Jetzt kann man meinen: ok, ich lasse meinen Hund keine Bälle hetzen, immer an der Leine, so dass er keinen Erfolg hat, also wird er auch nicht jagen. Leider falsch. Außer der Umwelt, also gelerntes Verhalten, gibt es noch den Punkt der Genetik. Jeder Hund bringt da eine andere Grundlage mit. So kann es sein, dass ein wirklicher Rassejagdhund überhaupt keine jagdlichen Ambitionen hat. Glück gehabt! Bedauerlicherweise geht es auch andersrum. Genetik spielt hier sogar so eine große Rolle, dass ein Hund, der niemals spielerisch Jagdverhalten gelernt hat, bei einem aufspringenden Kaninchen in die Hatz geht oder bei einer gefundenen Wildspur in das Orten des Wilds.
Was kann man also machen? Ganz einfach: Trainieren. Dabei sollte man allerdings immer im Kopf behalten: Jagdverhalten lässt sich nicht abtrainieren, aber es kann eine Kontrollierbarkeit erreicht werden. Dazu gehört ein guter Grundgehorsam, ein hervorragender Rückruf, regelmäßiger Freilauf und auch artgerechte Beschäftigung als Ausgleich. Hier eine kurze Erklärung der Trainingsschwerpunkte:
- Grundgehorsam: Mein Hund führt Kommandos aus, die ich ihm beigebracht habe. Das sollte er in verschiedenen Situationen und an verschiedenen Orten können. Gerne auch mal auf Distanz.

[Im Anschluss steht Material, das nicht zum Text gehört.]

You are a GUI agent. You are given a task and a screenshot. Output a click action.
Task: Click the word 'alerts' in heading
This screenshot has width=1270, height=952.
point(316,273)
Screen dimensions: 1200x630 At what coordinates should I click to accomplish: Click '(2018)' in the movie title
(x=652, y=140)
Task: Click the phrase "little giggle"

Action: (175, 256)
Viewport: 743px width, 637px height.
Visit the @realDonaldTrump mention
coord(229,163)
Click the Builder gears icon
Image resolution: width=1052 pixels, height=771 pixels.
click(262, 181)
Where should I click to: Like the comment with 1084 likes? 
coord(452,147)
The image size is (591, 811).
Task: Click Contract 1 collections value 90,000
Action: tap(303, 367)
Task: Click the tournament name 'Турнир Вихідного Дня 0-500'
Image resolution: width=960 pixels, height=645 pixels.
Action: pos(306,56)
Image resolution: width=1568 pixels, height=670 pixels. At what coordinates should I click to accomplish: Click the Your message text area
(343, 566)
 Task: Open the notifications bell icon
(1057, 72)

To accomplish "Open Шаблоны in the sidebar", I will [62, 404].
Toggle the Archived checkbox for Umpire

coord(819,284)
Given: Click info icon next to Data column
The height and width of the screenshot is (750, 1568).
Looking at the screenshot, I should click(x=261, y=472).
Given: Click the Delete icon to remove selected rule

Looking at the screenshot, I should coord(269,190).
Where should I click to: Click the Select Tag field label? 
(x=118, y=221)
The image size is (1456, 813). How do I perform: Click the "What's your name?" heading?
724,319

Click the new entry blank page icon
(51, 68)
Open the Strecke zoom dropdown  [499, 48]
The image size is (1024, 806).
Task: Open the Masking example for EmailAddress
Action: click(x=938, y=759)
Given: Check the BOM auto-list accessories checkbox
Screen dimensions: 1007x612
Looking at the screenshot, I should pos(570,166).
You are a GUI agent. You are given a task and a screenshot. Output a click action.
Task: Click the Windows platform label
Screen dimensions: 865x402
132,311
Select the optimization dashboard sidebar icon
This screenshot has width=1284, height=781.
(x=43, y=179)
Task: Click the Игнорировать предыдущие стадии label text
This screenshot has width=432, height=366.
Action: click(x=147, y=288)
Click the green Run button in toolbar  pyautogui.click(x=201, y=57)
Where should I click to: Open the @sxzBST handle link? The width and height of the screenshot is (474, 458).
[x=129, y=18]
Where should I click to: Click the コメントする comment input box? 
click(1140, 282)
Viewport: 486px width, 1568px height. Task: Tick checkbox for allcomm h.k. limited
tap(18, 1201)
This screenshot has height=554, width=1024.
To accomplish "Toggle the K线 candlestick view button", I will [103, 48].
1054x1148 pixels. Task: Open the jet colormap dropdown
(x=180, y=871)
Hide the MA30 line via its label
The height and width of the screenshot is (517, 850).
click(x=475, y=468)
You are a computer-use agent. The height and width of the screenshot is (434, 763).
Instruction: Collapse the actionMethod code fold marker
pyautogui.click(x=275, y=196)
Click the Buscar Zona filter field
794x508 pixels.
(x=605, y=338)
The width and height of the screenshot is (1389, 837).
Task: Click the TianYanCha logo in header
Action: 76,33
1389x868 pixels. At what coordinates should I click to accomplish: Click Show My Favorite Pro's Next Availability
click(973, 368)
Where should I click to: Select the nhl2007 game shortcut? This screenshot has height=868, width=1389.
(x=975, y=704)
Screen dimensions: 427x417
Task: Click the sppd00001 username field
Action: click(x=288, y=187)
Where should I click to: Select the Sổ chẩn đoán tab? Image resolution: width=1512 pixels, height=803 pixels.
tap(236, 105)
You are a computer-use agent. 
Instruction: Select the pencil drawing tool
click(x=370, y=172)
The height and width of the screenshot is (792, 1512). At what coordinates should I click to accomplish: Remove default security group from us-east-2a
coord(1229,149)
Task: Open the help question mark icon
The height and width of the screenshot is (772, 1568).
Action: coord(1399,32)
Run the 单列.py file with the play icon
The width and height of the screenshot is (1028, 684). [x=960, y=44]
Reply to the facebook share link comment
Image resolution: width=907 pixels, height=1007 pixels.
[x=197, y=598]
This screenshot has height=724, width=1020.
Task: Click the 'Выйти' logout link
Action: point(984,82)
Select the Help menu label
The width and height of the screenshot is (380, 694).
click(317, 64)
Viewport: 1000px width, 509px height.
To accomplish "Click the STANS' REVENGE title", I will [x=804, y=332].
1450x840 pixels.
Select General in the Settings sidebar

- Rückruf: Mein Hund kommt immer, wenn ich ihn rufe. Darauf würde ich 1000€ verwetten.
- Freilauf: Hunde müssen sich regelmäßig frei bewegen können. Dazu gehört nicht der Auslauf an einer Schleppleine, sondern ein wirklich freies Laufen auf freier Fläche.
- Artgerechte Beschäftigung (einige Beispiele):
- Hütehunde (z.B. Aussie, Border Collie, Cattle Dog): Longieren (Kreise um die Herde), Fixierspiele, Hüten
- Windhunde: Laufen auf möglichst großen Flächen
- Bracken (z.B. Beagel, Basset): Schnüffelspiele, Fährtenarbeit
- Vorstehhunde (z.B. Münsterländer, Pointer): Suchspiele mit Anzeigeverhalten
- Stöberhunde (z.B. Spaniels): Suchspiele, Apportieren
- Retriever (z.B. Labrador, Flat Coated Retriever): Apportieren
Diese Punkte führen dazu, dass wir unseren jagdlich ambitionierten Hunden ein viel schöneres Leben bieten können ohne dauerhaften Frust.